I’ve been thinking about my twenties, how in college, I chickened out on continuing my education in journalism because I didn’t have enough confidence to pursue the heavily competitive field. How at 22, I was sitting in a chemotherapy chair for hours while my girlfriends were starting their first real jobs. How at 26, I was again for my 3rd cancer diagnosis sitting in a chemotherapy chair while all my friends were planning weddings. As soon as the ink dried on my medical reports stating no cancer was showing up on the scans and treatment was safe to discontinue, I was off and running.
Borrowed time, I was on borrowed time. Must get married immediately. Decide to have kids, I mean, was it fair, I had already had cancer 3X? Would I be able to have kids, must decide immediately!
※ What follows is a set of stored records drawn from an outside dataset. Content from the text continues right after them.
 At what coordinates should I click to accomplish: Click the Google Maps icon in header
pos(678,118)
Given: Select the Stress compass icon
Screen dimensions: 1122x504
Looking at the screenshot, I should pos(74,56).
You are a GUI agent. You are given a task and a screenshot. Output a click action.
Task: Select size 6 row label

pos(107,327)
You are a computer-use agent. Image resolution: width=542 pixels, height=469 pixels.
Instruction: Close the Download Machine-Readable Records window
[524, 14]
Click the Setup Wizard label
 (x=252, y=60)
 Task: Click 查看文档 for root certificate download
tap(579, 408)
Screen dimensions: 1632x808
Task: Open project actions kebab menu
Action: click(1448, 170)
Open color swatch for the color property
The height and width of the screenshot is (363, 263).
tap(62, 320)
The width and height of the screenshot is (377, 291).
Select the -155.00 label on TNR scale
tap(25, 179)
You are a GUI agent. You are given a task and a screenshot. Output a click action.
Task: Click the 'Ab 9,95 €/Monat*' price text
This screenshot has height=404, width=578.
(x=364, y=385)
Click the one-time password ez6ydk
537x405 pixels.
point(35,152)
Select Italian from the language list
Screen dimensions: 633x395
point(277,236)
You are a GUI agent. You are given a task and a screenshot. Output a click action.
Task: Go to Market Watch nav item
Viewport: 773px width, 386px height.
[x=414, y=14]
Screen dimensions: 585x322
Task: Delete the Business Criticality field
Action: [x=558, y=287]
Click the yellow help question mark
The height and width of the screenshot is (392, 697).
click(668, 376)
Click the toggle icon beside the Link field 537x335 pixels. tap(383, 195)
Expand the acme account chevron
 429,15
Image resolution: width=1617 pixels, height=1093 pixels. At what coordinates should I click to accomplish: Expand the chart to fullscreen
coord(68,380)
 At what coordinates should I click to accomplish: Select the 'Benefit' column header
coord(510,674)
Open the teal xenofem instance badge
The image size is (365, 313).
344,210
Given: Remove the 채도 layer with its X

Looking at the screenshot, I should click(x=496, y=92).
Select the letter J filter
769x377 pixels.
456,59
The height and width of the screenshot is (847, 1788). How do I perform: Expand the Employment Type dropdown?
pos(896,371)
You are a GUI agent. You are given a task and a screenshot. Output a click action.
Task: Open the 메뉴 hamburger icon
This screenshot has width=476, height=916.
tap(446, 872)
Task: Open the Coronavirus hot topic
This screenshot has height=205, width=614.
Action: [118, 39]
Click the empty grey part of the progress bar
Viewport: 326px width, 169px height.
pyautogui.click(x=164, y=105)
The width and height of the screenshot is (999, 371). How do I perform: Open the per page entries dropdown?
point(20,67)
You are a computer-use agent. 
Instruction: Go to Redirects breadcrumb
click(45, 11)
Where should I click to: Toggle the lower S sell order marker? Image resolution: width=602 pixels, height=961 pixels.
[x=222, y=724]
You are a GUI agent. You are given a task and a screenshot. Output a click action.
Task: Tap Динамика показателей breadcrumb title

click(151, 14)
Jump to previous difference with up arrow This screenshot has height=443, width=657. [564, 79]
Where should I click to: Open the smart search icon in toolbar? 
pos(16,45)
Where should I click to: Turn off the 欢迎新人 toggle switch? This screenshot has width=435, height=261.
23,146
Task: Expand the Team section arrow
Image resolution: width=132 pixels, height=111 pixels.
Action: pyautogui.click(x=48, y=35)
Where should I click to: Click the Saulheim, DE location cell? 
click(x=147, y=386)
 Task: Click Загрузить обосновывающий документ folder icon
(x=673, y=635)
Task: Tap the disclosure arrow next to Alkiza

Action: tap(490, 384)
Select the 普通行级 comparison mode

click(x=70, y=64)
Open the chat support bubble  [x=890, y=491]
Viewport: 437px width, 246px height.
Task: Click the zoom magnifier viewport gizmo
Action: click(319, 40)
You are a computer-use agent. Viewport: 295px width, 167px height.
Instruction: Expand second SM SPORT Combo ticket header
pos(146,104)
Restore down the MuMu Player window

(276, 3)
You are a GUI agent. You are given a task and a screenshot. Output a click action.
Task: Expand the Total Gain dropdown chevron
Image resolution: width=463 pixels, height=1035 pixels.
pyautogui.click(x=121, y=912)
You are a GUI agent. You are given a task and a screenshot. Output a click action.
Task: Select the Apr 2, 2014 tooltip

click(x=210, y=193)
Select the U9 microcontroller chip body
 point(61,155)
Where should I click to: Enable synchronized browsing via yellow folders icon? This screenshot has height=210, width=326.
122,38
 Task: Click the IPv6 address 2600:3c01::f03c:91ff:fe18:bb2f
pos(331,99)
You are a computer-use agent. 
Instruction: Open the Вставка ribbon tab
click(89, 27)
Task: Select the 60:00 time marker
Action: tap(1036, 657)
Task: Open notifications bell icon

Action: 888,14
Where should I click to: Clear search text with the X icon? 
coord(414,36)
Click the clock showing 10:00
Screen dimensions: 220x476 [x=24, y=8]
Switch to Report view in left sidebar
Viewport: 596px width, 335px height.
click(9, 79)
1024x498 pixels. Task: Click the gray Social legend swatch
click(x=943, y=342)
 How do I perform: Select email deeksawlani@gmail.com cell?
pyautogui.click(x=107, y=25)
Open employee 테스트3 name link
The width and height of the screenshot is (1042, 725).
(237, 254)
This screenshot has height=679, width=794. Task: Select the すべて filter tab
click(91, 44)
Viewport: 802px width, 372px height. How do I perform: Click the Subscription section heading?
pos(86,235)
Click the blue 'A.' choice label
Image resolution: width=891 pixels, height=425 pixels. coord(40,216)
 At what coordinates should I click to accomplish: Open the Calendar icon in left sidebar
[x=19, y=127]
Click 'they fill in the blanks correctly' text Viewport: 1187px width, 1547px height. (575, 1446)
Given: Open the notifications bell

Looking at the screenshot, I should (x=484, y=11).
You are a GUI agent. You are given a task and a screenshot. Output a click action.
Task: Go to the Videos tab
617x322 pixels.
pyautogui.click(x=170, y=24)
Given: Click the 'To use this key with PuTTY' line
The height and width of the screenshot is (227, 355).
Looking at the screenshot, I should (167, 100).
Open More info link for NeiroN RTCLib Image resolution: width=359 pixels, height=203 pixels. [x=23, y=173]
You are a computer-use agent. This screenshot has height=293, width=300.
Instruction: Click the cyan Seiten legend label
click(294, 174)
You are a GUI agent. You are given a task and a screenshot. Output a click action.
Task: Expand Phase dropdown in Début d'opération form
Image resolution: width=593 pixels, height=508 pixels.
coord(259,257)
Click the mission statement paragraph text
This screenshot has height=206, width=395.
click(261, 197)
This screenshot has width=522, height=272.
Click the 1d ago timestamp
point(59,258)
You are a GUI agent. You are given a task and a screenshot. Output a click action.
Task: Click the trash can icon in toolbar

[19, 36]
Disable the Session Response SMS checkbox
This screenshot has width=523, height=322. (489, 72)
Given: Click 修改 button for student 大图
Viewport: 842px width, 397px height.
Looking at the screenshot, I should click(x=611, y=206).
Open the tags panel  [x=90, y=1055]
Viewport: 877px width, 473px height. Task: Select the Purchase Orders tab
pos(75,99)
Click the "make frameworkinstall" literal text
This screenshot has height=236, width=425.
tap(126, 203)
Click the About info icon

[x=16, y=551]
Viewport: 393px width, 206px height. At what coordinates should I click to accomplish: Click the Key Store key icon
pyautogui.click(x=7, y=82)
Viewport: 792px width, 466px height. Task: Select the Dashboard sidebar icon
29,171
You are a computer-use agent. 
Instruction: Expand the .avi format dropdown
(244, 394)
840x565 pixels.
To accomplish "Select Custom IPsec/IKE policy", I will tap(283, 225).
Must buy a house, everyone I knew was buying houses. Must cross this finish line. Must make new finish line. Must cross new finish line. Can you feel the intensity I was creating for myself? Can you feel the desperation? How ‘in the moment’ do you think I was living?
Do you know what happened next? Chaos. I married, only to realize I wasn’t ready to be married yet. Amazing how a decade of cancer can stunt your maturity processes. Not to even get into the myriad of vulnerabilities that emerge when you aren’t reaching your arbitrary finish lines and comparing yourself against others’ arbitrary finish lines. I became a target for people with bad intentions. A string of bad decisions, bad people, and fake finish lines that led to a breaking point of there being no other option but to learn about the power of living. Living in the present moment. My first breakthrough was Eckhart Tolle’s, “A New Earth” coupled with a great coach. A coach who said, “There’s no finish line, there’s only life, and you are okay … right here, right now, exactly as you are.”
Now, before you let me off the hook … “Sweetie, you had cancer, it’s okay.” That’s right. But don’t let me off the hook before you let yourself off the hook first. Promise! Pinky Swear!! Did any of this sound familiar? Are you forcing finish lines? Are you forcing loved ones to jump in and chase a fake finish line with you? Are you pissed when they don’t lace up their tennis shoes?
As I was working on this article, a quote from Cheryl Richardson popped up on Instagram, “If you’re desperate to get somewhere it’s wise to question your motive.” My motive was fear. I was fearful that cancer had left me behind my peers. I was fearful that cancer would come back. When I learned to address fear with living in the moment. (still learning) The fake finish lines were lifted.
Life is not meant to be a series of accomplishments, it’s a series of moments to be lived. Are your fake finish lines distracting you from the full experience of your life’s cherished moments?